Under I.R.C. § 41(b), “qualified research expenses” include “any wages
paid or incurred to an employee for qualified services performed by such
employee.” “Wages” are “all remuneration . . . for services performed by an
employee for his employer,” I.R.C. § 3401(a), and include “salaries, fees,
bonuses,” etc., even when paid as a “percentage of profits,” Treas. Reg. § 31-
3401(a)-1. If a portion of the bonus was part of McFerrin’s wages for “qualified
services” he performed at KMCO and was “reasonable under the circumstances,”
I.R.C. § 174(e), then it would be part of KMCO’s “qualified research expenses”
and justify a tax credit.
The district court did not make any findings of fact on these questions,
however, and only determined that the bonus was calculated based on the
“profits and cash flow of KMCO in 1999” and not on the research performed that
year.
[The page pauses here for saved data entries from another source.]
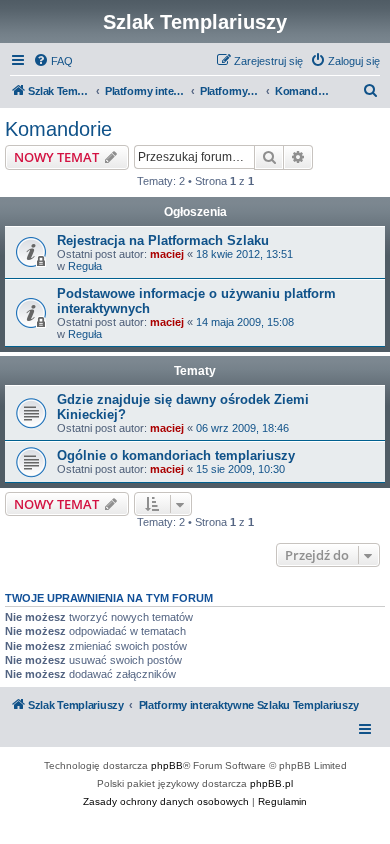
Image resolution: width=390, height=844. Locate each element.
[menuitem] (53, 61)
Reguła (85, 266)
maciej (167, 254)
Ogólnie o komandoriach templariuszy (176, 455)
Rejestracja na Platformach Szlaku (163, 240)
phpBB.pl (271, 783)
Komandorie (58, 129)
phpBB (167, 765)
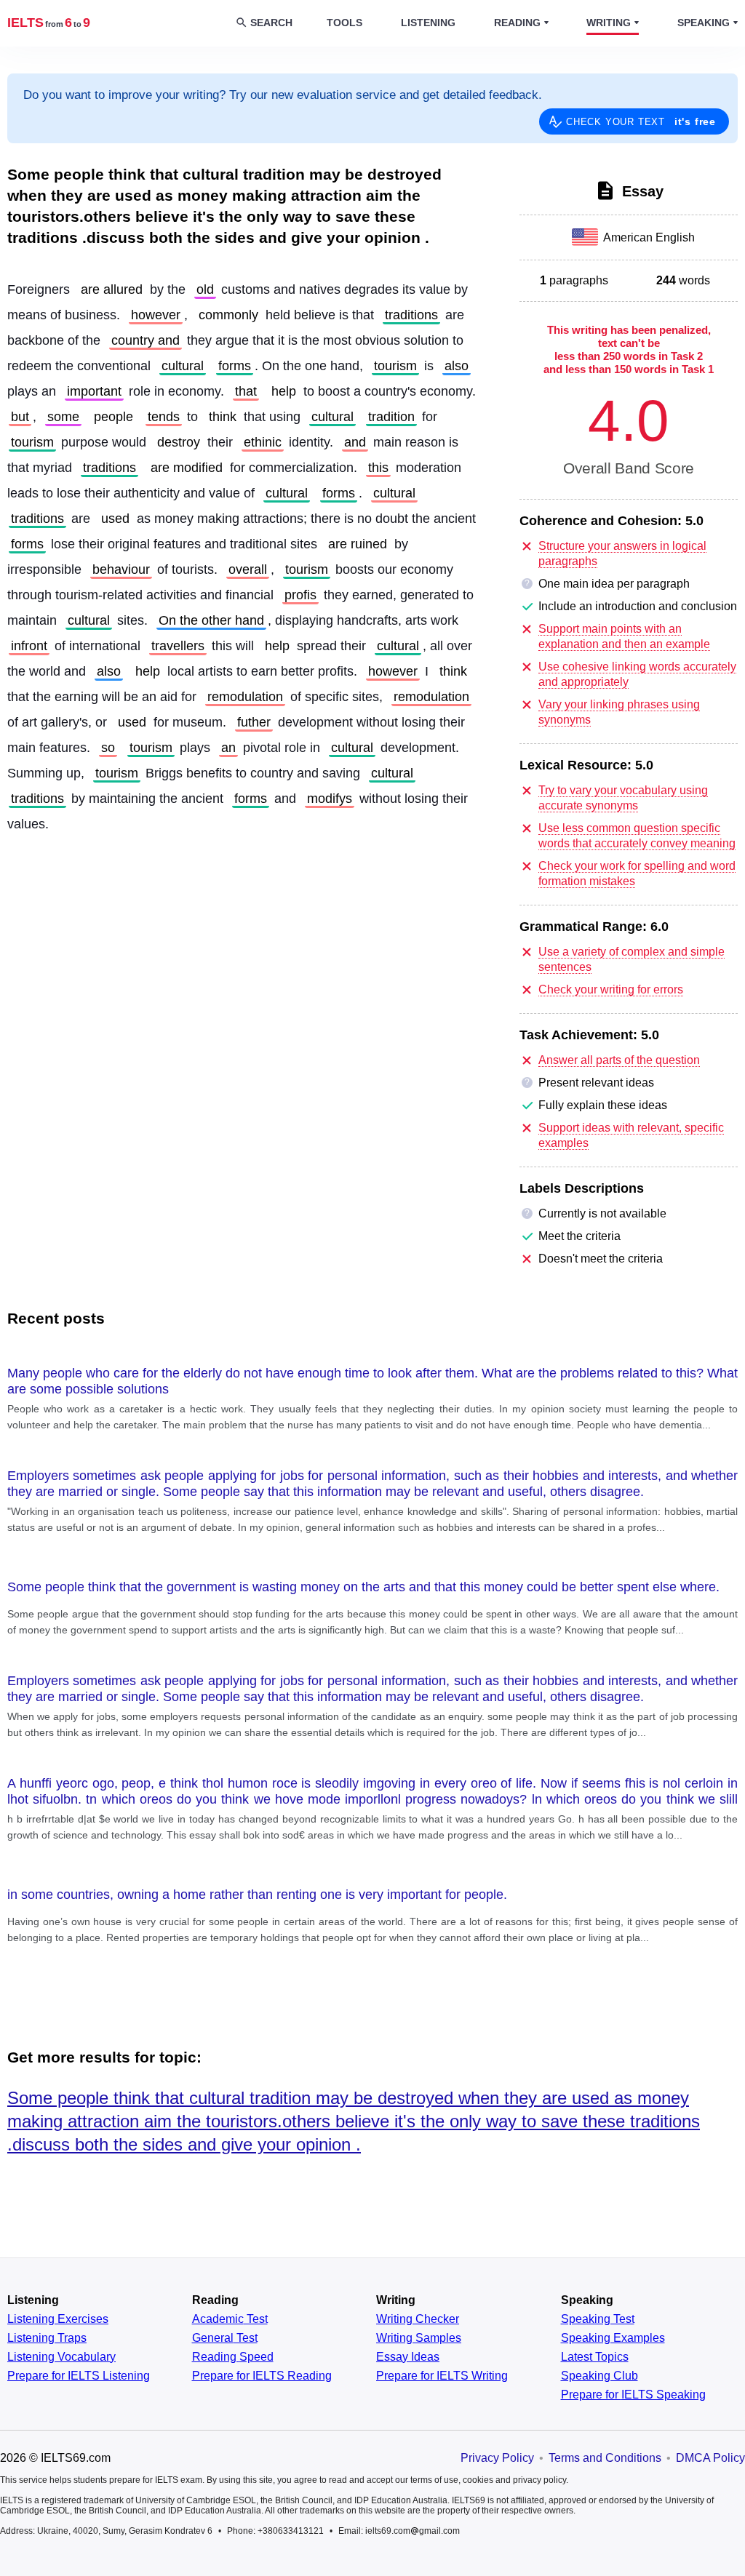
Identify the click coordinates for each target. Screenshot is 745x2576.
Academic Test (230, 2319)
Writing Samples (418, 2338)
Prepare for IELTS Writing (442, 2376)
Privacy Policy (497, 2458)
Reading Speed (233, 2357)
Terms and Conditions (605, 2458)
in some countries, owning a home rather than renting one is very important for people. (257, 1894)
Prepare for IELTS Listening (78, 2376)
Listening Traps (47, 2338)
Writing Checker (417, 2319)
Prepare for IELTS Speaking (633, 2395)
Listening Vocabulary (61, 2357)
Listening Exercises (57, 2319)
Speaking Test (597, 2319)
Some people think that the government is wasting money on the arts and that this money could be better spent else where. (363, 1587)
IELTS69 (48, 22)
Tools (344, 22)
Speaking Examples (613, 2338)
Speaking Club (599, 2376)
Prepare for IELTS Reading (262, 2376)
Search (271, 22)
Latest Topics (595, 2357)
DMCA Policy (710, 2458)
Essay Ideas (407, 2357)
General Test (225, 2338)
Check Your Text (641, 121)
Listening (428, 22)
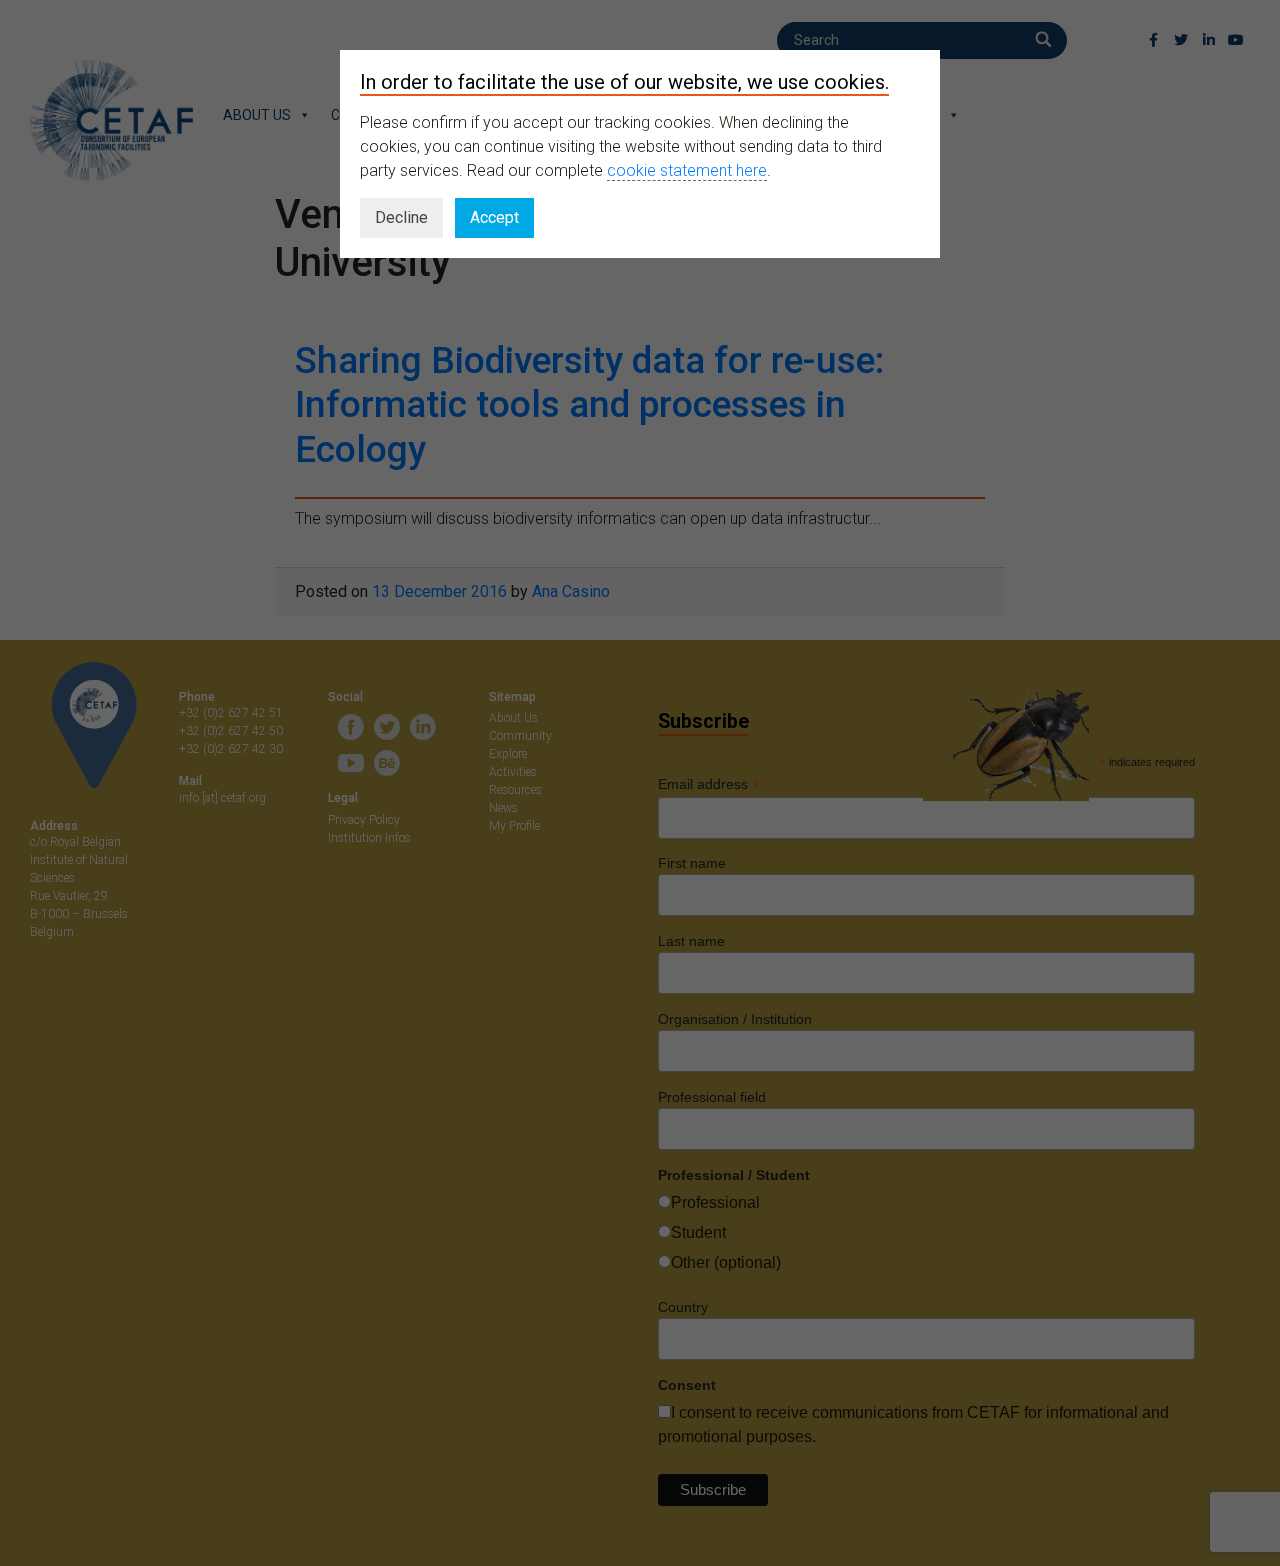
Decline (401, 217)
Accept (494, 217)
We decline to usurp the role of the district court as a fact-finder in this
case, and leave it to the district court to make these factual determinations on
remand.
CONCLUSION
In summary, in the lengthy bench trial, the court used incorrect definitions
for “discovering information” and “process of experimentation.” Because there
is the possibility that applying the correct definitions would result in at least
some of the tax credit being found to have legitimately issued to McFerrin, we
VACATE the judgment of the district court, and REMAND for further
proceedings consistent with this opinion.